LOS ANGELES (Reuters) - The fighter pilot who perished in the crash of his fighter jet in Death Valley National Park in California was identified by the U.S. Navy on Friday as Lieutenant Charles Walker, who had served in the armed forces for the past 10 years.
The 33-year-old Navy aviator was killed when his F/A-18E Super Hornet, a single-seat aircraft, went down on Wednesday during low-altitude training exercises in the Rainbow Canyon area of the park, about 130 miles (210 km) west of Las Vegas.
His death was confirmed by the Navy the following day.
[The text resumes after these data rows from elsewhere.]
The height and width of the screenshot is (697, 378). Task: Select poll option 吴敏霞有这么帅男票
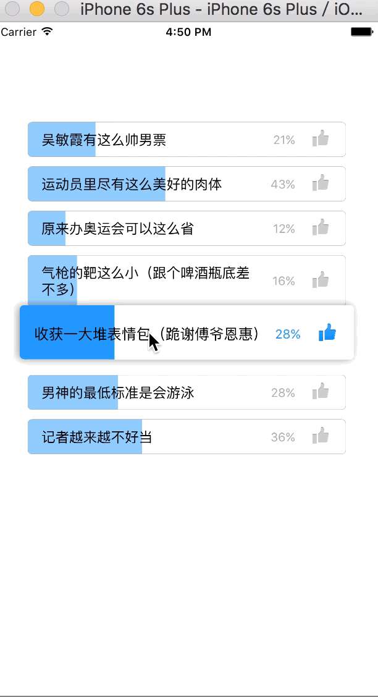pos(104,140)
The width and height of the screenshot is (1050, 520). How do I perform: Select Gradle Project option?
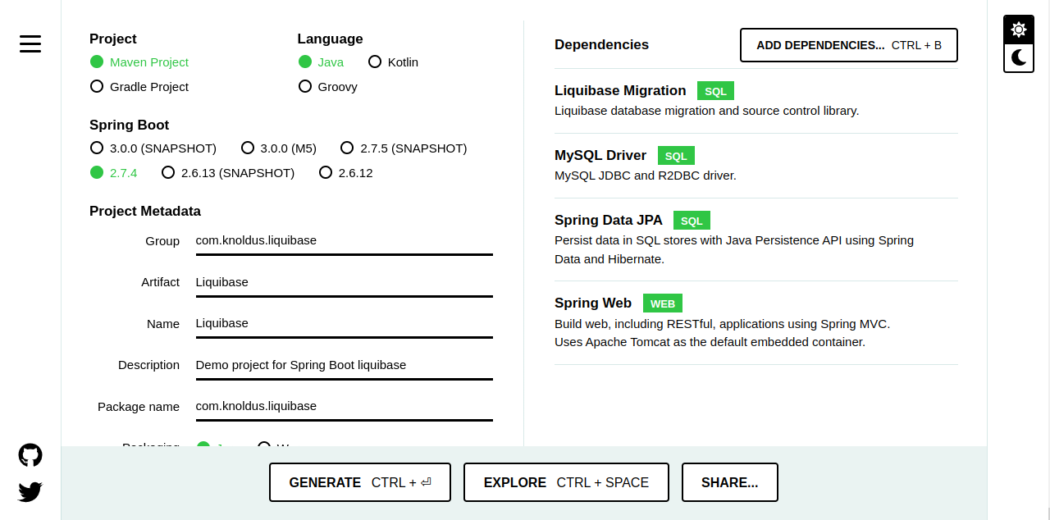tap(97, 86)

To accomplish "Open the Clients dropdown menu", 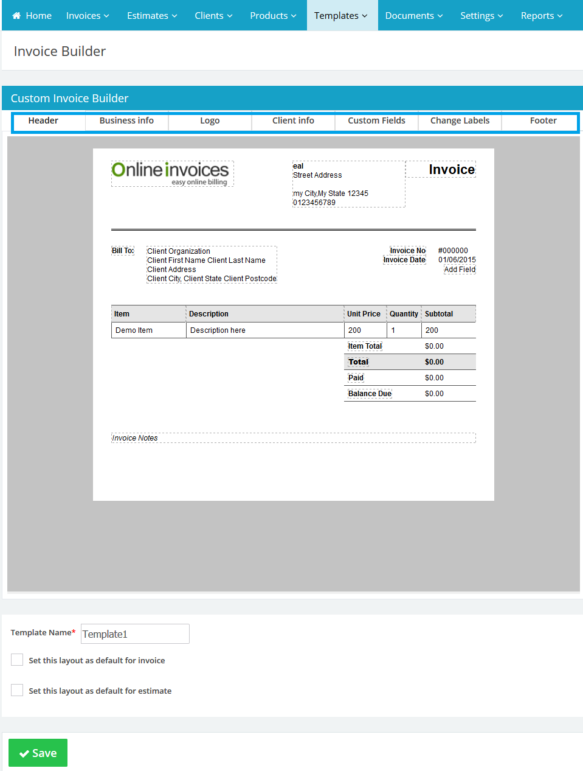I will click(213, 16).
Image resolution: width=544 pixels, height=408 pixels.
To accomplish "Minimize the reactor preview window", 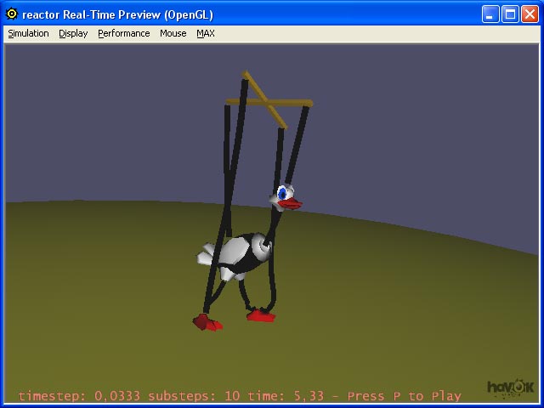I will click(x=490, y=14).
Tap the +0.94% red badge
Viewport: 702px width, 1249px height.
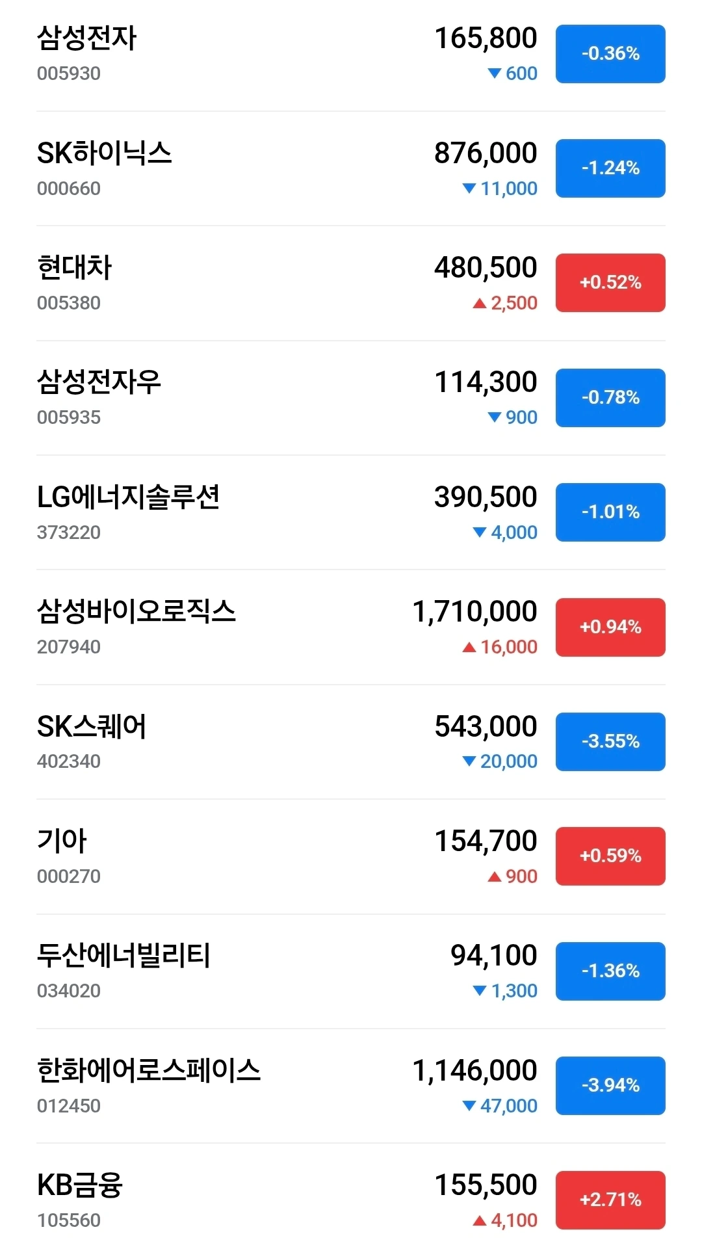point(610,627)
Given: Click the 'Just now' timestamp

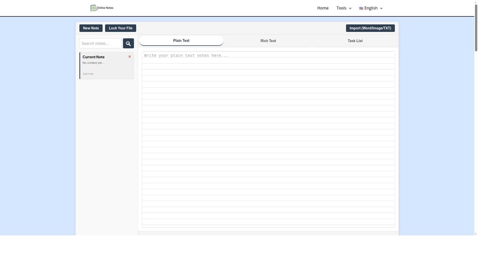Looking at the screenshot, I should point(88,73).
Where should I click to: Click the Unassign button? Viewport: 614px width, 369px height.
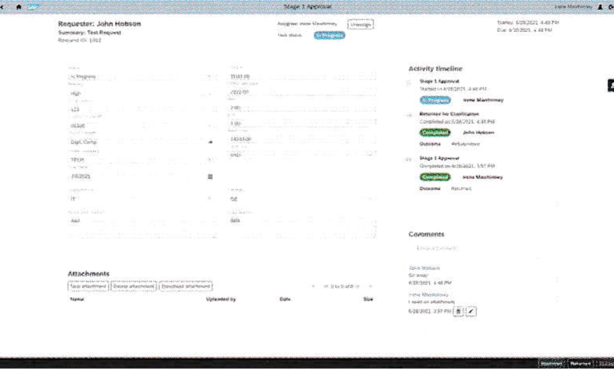(x=360, y=24)
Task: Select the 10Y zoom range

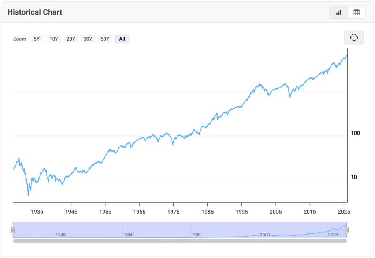Action: tap(54, 39)
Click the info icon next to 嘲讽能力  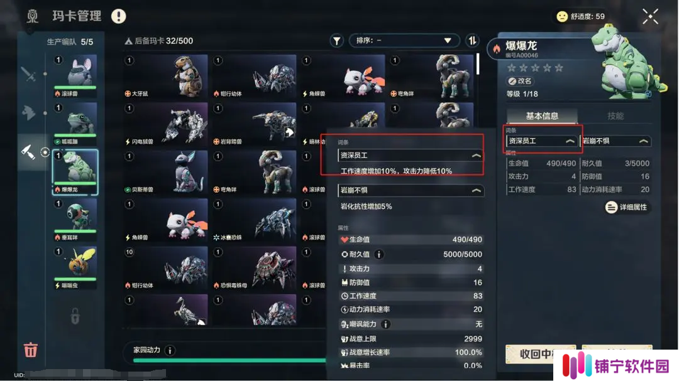tap(385, 324)
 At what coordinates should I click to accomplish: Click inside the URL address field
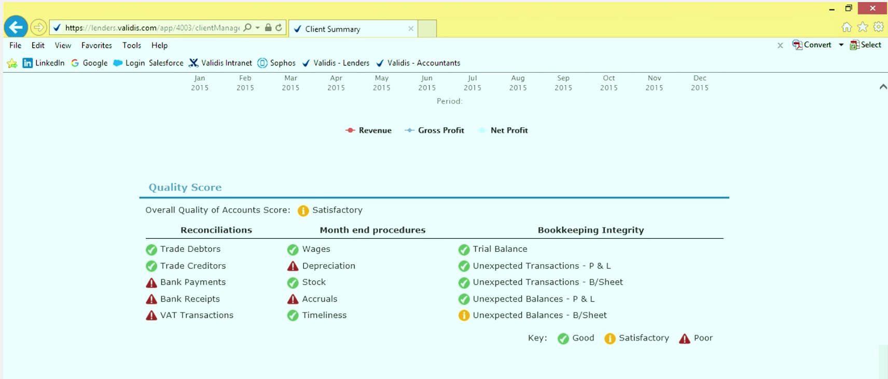151,28
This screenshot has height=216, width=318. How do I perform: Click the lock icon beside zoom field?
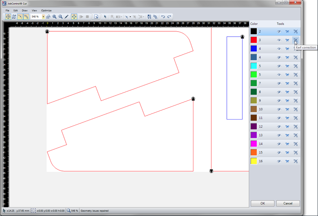48,17
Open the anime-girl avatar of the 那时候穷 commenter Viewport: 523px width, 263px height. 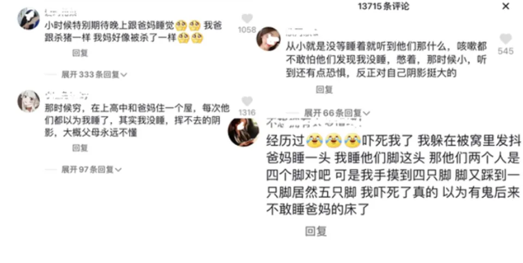[x=29, y=101]
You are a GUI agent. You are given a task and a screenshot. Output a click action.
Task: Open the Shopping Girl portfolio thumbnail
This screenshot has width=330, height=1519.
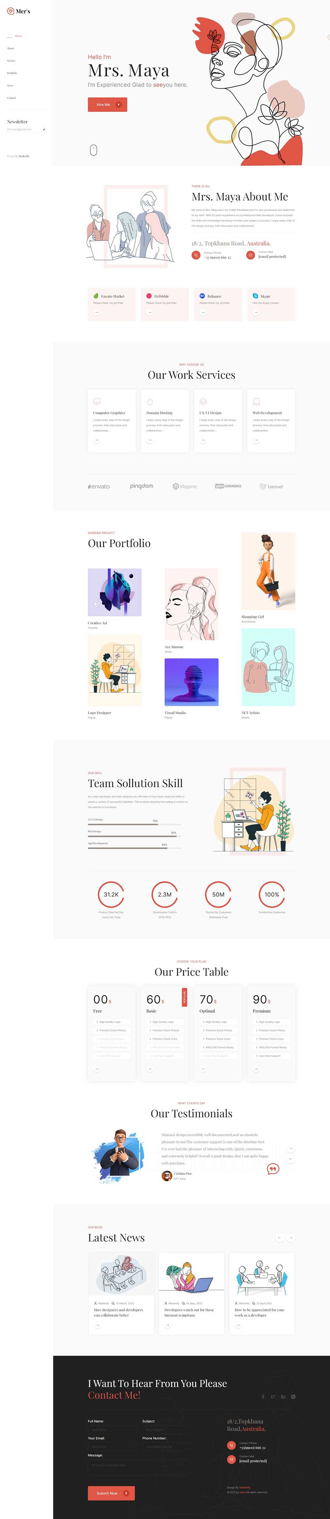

Walker was commissioned as a Navy ensign in 2008 and achieved the rank of lieutenant in January 2013, according to Lieutenant Commander Lydia Bock, a spokeswoman for his home base, U.S. Naval Air Station Lemoore, north of Los Angeles.
The cause of the crash remained under investigation, she said.
Seven national park visitors from France who had stopped at a vista point overlooking the canyon near the crash scene suffered relatively minor burns and lacerations from shrapnel, park officials said.
The crash vicinity has been nicknamed “Star Wars Canyon” because military pilots are known for swiftly manoeuvring their planes through its high-walled cliffs the way that fictional X-Wing starfighters flew through deep corridors of the enemy Death Star in the original “Star Wars” movie.
Walker was assigned to the “Vigilantes” of Strike Fighter Squadron 151 at Lemoore. Official Navy records did not list a home town.
Rainbow Canyon, which lies along the western border of Death Valley in southeastern California near the Nevada border, is part of a larger corridor that has been used for military flight training since the 1930s.